Heart Shaped Box is a novel reminiscent of Stephen King’s early horror stories, such as Christine, Carrie or The Shining, that is to say, it is more gory horror than spooky horror. For me, the joy of reading horror should have the same effect as rushing down the highest embankment of a roller coaster–heart pumpingly scary. When I was a preteen, I was hooked on the Real Canadian Ghost Stories series I used to buy from the Scholastic Books magazine. Those stories were freaky, so much so that I had to stop reading them once I found I couldn’t sleep soundly without my bedroom door open, the hallway light on, and first checking in my closet and under my bed for ethereal trespassers. In this respect, Heart Shaped Box does not deliver.

Hill’s horror is gruesome and violent and not for the faint of heart.

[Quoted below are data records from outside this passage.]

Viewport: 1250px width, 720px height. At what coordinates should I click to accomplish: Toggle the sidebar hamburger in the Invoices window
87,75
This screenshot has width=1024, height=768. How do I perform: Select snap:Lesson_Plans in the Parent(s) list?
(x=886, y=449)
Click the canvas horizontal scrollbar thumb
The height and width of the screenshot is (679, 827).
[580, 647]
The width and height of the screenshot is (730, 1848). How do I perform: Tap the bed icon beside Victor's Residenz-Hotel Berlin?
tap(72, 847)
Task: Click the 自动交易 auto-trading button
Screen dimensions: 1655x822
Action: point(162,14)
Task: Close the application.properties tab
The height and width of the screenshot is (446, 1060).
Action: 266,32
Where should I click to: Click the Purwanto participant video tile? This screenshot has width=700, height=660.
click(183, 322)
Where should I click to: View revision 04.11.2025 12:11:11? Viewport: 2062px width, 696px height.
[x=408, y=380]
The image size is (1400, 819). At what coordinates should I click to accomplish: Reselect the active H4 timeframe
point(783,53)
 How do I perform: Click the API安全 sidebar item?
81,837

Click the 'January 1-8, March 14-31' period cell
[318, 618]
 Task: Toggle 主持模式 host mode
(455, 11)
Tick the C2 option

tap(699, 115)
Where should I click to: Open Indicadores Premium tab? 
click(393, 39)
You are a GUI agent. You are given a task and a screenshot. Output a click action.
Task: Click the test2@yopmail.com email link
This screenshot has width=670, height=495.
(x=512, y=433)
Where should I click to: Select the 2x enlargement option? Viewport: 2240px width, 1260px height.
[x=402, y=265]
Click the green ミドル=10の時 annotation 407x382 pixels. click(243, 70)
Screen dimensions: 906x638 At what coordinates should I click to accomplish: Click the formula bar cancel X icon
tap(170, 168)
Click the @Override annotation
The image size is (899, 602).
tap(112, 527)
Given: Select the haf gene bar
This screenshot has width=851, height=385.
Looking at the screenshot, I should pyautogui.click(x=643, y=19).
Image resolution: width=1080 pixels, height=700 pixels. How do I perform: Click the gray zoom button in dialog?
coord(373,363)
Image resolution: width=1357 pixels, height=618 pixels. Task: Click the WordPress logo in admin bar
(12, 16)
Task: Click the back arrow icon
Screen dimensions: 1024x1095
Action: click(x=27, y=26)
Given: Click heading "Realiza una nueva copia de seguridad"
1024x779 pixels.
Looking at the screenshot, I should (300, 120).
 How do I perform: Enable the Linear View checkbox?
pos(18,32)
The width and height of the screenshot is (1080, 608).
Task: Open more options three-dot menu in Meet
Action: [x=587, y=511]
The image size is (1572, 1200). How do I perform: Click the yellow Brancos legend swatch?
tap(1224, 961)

After Marybeth pricks her finger on a ghostly pin hidden in Craddock’s suit, and the wound festers, Hill describes it in high definition. When Jude’s finger is blown off after he’s shot, Hill paints the picture for the reader in glorious, living technicolor. It’s a testament to Hill’s prose and storytelling ability that I continued to read in spite of being utterly and totally grossed out. Coyne’s character (think Treasure Trader’s Billy Jamieson) is a reluctant anti-hero. A drug abuser and alcoholic raised by an abusive father, he goes through a series of girls half his age, referring to them by their cities of origin rather than their given names. He pities himself enough to want to give in to Craddock’s mind control and end his life, but when that plan is thwarted by Marybeth, Jude turns around, vowing to do her the same favour. The only way to do that is to see his quest through to the bitter end, in spite of the fact that it may mean the end of his life as well.

Heart Shaped Box is a good read, but it’s not true horror. Quite frankly, there are more chills to be had listening to voices from Zak Bagans’s ghost box on The Travel Channel’s Ghost Adventures series or TAPS EVPs than reading this novel, but that’s not to say it’s not worth reading. Joe Hill is an excellent author, worthy of my earlier King comparison. He tells a great story, sure to put a chill in your heart and a churn in your belly.

Do you read Joe Hill? What do you think about his knack for tale telling this bloody brand of horror?